While Dropbox was slower, the superiority of its desktop client was obvious during this test. OneDrive does not provide any indication of a file’s transfer progress besides a small syncing icon which turns into a green checkmark icon when finished. Dropbox, however, shows you what’s being synced and how long it will take to complete, making it more user-friendly.
OneDrive Is A Valid Alternative
I think this article proves that OneDrive has become a great choice, and it’s particularly good for free or Windows 8 users, who will appreciate automatic syncing via their Microsoft account. In addition to gobs of space, OneDrive offers a superior web interface and quicker transfer speeds. The file size cap of 10GB is a downside, but you’re probably not going to store files that large on a free account anyway.

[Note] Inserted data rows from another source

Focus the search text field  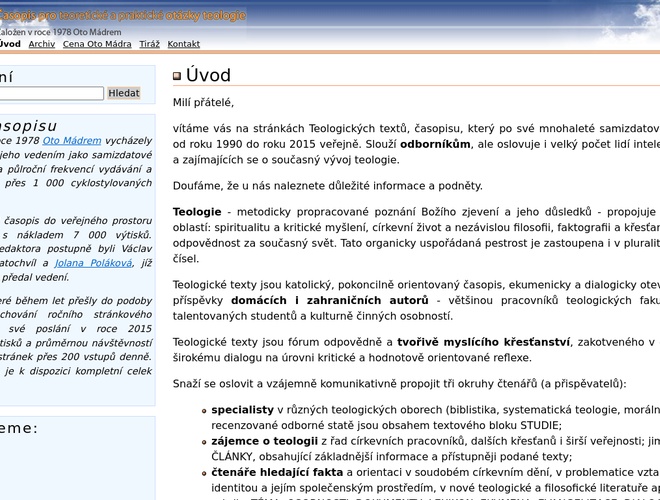50,93
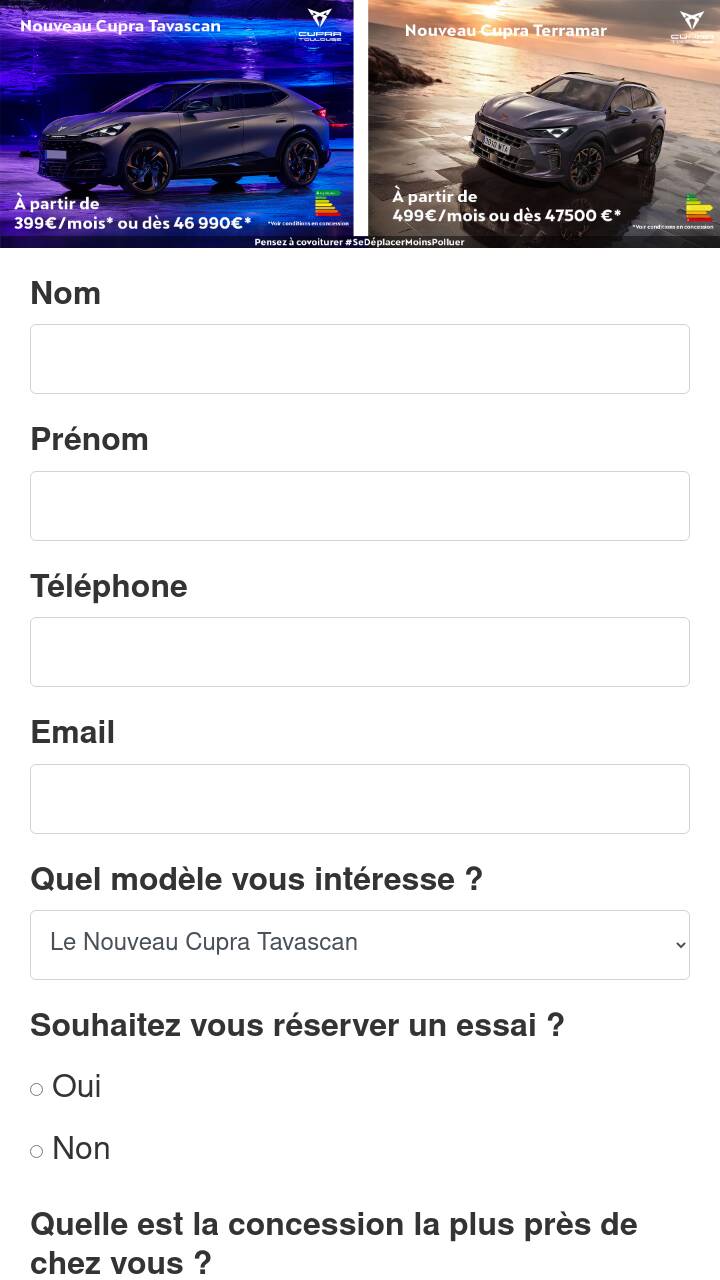The width and height of the screenshot is (720, 1280).
Task: Focus the Nom input field
Action: click(x=360, y=359)
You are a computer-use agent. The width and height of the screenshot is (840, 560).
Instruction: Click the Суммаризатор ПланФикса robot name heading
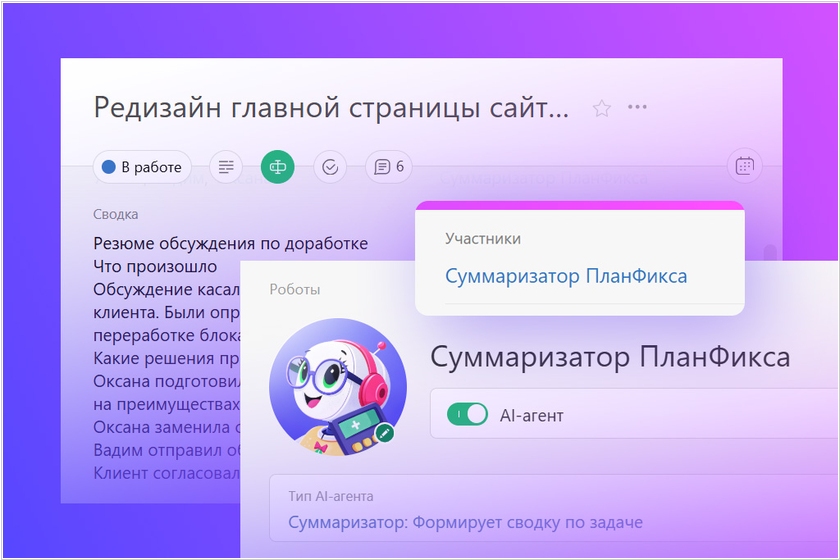tap(609, 357)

With that said, Dropbox is still more appealing to paid users. Its plans offer a ton of storage and come with no file size cap as long as you upload through the desktop client. The client itself is far superior, too, and provides sync status updates that can help you understand recent file changes and estimate how long a file will take to sync. Microsoft needs to do more for its business customers.
Which of these services do you prefer, and why? Or do you use a different cloud storage service entirely? Let us know in the comments.